● **Things to do**:
(a) Answer each question from the transcript of the talk on same-sex attraction, marking your answers (i), (ii) and (iii).
(i) On what date was the presentation given?
(ii) In what field was the speaker a graduate student at BYU?
(iii) What two options was the young man choosing between when he first met the speaker?
(b) Extend the transcript of the talk on same-sex attraction, picking up right after its final sentence.

● **Page text**:
- - -

“If you want what you've never had, you must do what you've never done”

Transcript of Homosexuality:
What Works and What Doesn't Work

The following was a presentation given by Dr. Robinson on October 6, 2002: For a printer-friendly version, click here.

“The Trial of Same-Sex Attraction: What Works and What Doesn't.”

I appreciate the opportunity to speak today at this conference. My aim, my goal in this presentation, is to dramatically change the way each one of you thinks about homosexuality. Whether you believe that it's something that is inborn and cannot be changed, whether you believe it can be changed, whether you believe that these men are selfish, who are willful in choosing this--I want to change the way you think about it, and I think it's important to change the way people think about this problem.

It's important because every year we are losing many, many young men to this difficulty. We're losing them, and we're losing family members who are being told all kinds of false doctrines regarding homosexuality and are having their faith in the gospel of Jesus Christ shaken and undermined because of that. So I hope today to follow Paul, who said in talking to the Saints of his day that he had determined “to know nothing except Jesus Christ and him crucified.” To me to discuss this topic is to bear my testimony of the gospel of Jesus Christ and its power and ability to change the lives of men.

A little over ten years ago, I was a graduate student here at BYU in marriage and family therapy and was troubled. I had read an article recently published in a magazine by a prominent LDS psychiatrist that seemed to indicate that here were a group of men who could not change their behaviors or their outlooks or their orientations. And I was troubled. I'm the kind of person who's always drawn to quandaries, and I thought, “If the gospel is not true for these men, then it cannot be true for me.”

But as I was pondering those things and thinking about it--we had received absolutely no instruction or no discussion in any of our classes on how to treat this problem--and one day I was sitting in the intern's office, and the person who assigns cases walked in, and he held up a folder and he said, “Anybody here want to talk to some guy who thinks he might be gay?” Everybody kind of looked at the floor, and I being troubled by this, having read this article recently, I raised my hand and said, “I'll talk to him.”

A few days later, I sat down with a young man, as I have many, many times since then, and had him tell me his story. He told me that he was trying to make a decision about whether he was going to enter into therapy and try to overcome this difficulty, or whether he was going to leave the state, move to California, and never contact his family or anyone he knew again.

- - -

● **Material provided**:
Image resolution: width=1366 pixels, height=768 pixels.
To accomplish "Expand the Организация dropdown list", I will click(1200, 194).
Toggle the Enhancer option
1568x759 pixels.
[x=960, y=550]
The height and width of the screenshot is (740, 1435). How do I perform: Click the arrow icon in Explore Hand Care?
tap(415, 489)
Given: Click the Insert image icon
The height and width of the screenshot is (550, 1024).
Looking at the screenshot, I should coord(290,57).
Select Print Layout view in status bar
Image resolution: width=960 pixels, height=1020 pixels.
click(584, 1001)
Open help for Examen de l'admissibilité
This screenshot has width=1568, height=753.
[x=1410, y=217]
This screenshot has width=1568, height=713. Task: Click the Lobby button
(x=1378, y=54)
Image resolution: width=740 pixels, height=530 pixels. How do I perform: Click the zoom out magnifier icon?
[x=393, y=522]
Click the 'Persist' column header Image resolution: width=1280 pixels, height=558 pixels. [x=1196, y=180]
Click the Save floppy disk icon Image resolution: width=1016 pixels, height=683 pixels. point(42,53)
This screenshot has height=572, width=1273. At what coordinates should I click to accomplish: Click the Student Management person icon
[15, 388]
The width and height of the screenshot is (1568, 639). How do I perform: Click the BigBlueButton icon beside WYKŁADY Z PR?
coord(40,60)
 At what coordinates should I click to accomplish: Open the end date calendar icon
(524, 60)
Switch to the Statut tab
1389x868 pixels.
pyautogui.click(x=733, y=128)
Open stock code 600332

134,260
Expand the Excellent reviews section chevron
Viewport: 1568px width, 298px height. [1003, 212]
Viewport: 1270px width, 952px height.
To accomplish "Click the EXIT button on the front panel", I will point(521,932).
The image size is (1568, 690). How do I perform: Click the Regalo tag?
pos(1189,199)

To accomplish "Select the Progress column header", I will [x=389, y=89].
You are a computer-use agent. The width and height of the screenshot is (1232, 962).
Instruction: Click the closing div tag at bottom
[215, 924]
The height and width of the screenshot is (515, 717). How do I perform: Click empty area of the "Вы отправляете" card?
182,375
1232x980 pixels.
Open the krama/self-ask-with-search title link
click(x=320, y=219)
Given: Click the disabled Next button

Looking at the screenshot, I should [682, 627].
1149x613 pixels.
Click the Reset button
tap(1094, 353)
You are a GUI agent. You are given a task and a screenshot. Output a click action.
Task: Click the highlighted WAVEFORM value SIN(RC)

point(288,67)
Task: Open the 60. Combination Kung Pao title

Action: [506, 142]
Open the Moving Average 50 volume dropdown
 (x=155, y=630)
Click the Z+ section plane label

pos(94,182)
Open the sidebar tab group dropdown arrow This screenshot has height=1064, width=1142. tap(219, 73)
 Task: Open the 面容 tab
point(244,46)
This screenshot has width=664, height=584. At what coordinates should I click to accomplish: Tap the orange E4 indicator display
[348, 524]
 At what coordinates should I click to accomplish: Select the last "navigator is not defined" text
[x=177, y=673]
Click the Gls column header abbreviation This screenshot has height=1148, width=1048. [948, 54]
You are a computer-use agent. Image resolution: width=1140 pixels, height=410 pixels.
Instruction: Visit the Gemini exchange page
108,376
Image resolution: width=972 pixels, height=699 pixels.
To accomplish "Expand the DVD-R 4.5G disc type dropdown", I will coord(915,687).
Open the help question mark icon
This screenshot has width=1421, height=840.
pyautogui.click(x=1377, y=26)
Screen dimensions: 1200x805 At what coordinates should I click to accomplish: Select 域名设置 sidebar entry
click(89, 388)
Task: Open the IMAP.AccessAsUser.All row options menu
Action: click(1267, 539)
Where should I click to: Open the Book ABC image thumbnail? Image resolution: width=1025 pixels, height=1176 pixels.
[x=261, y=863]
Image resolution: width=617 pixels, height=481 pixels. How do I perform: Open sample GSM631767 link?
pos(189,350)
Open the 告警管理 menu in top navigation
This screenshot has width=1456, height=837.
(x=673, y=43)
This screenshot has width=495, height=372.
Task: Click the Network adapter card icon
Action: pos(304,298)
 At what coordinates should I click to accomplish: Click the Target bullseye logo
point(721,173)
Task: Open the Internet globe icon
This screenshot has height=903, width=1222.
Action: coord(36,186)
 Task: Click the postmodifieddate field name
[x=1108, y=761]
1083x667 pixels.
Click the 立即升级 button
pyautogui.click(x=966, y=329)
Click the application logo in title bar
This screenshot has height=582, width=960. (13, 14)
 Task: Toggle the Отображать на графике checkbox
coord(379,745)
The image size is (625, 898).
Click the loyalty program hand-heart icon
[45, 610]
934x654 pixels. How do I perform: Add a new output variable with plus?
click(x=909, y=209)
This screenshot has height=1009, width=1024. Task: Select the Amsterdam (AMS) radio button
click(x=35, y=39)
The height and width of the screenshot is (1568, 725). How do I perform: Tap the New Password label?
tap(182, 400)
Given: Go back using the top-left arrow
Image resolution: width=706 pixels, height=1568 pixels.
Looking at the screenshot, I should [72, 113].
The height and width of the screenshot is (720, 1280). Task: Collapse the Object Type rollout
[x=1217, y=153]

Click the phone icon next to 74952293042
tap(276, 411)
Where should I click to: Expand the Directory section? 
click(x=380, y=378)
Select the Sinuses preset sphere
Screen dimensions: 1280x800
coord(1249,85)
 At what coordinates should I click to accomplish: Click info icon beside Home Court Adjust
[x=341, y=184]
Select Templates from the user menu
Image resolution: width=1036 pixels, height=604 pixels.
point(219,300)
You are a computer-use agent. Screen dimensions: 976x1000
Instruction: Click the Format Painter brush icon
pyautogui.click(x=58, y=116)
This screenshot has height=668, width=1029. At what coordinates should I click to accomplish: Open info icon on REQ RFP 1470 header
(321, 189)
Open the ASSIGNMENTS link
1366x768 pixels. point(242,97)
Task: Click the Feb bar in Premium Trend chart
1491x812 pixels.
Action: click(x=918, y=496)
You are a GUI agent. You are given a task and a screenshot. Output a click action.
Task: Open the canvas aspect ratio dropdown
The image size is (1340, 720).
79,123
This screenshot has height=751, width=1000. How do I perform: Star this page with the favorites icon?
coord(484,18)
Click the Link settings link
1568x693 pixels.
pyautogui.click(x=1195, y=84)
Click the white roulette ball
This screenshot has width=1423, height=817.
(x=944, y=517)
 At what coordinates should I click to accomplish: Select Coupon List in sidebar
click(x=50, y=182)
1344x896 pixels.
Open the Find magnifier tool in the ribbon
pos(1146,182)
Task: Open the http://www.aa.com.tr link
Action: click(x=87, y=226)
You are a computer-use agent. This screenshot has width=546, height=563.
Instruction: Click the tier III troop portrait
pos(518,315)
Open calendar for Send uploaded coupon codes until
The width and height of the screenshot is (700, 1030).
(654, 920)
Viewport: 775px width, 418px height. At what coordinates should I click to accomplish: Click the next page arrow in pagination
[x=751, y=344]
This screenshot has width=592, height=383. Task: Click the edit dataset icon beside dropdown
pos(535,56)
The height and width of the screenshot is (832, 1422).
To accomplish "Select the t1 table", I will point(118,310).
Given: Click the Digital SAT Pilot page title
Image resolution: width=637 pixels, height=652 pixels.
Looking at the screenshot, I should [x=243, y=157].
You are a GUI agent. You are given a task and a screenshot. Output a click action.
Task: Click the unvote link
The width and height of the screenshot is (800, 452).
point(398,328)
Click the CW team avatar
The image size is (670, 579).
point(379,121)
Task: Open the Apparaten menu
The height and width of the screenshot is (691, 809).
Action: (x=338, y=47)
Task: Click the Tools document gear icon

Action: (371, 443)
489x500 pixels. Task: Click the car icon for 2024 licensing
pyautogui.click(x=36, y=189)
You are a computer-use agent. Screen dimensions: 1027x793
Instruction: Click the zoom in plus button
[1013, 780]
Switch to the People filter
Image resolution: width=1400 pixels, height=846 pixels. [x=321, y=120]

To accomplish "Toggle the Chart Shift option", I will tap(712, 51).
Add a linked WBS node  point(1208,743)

- - -

● **Activity answers**:
(a)
(i) October 6, 2002.
(ii) Marriage and family therapy.
(iii) Entering therapy to try to overcome the difficulty, or leaving the state, moving to California and never contacting his family or anyone he knew again.

(b)
He asked me, he said, “Can you promise me that if I enter into therapy and try to overcome this problem, that I will never have any of these feelings ever again for the rest of my life?” I looked him square in the eye, and I said, “I don't know.” He wasn't impressed. I said, “But I'll find out.”

And so after that session, I went to the library and started looking as fast as I could and talk to people and find out anything I could about treating this problem. I found a doctoral dissertation, and it seemed to indicate that yes, many of these men are successful at changing. And I photocopied some pages out of that and brought them back in our second session and showed them to him. And he kind of looked at them--it doesn't inspire a lot of faith when your therapist is showing what he found in the library the day before--and I thought, “I'm not going to see this young man again; I've really blown this. He's not coming back.”

But he made the appointment--I thought, “He won't show up”--came back to his third appointment and sat down across from me, and he said, “I have made up my mind that no matter how long it takes and no matter what I have to do, I am going to live the gospel of Jesus Christ, and I am going to overcome this problem.”

I was stunned. I'm not the kind of person who, especially at that point in my life, had a lot of faith in whether what I was feeling was the Spirit. But there were a number of occasions in my life when I felt something so profound and distinct that I was sure that it was, and this was one of them. I felt the distinct impression as I talked to this young man, and the impression was this: this young man's parents have been praying for him. That is why he has made this decision. And you are to be part of the answer to their prayers, so you be careful.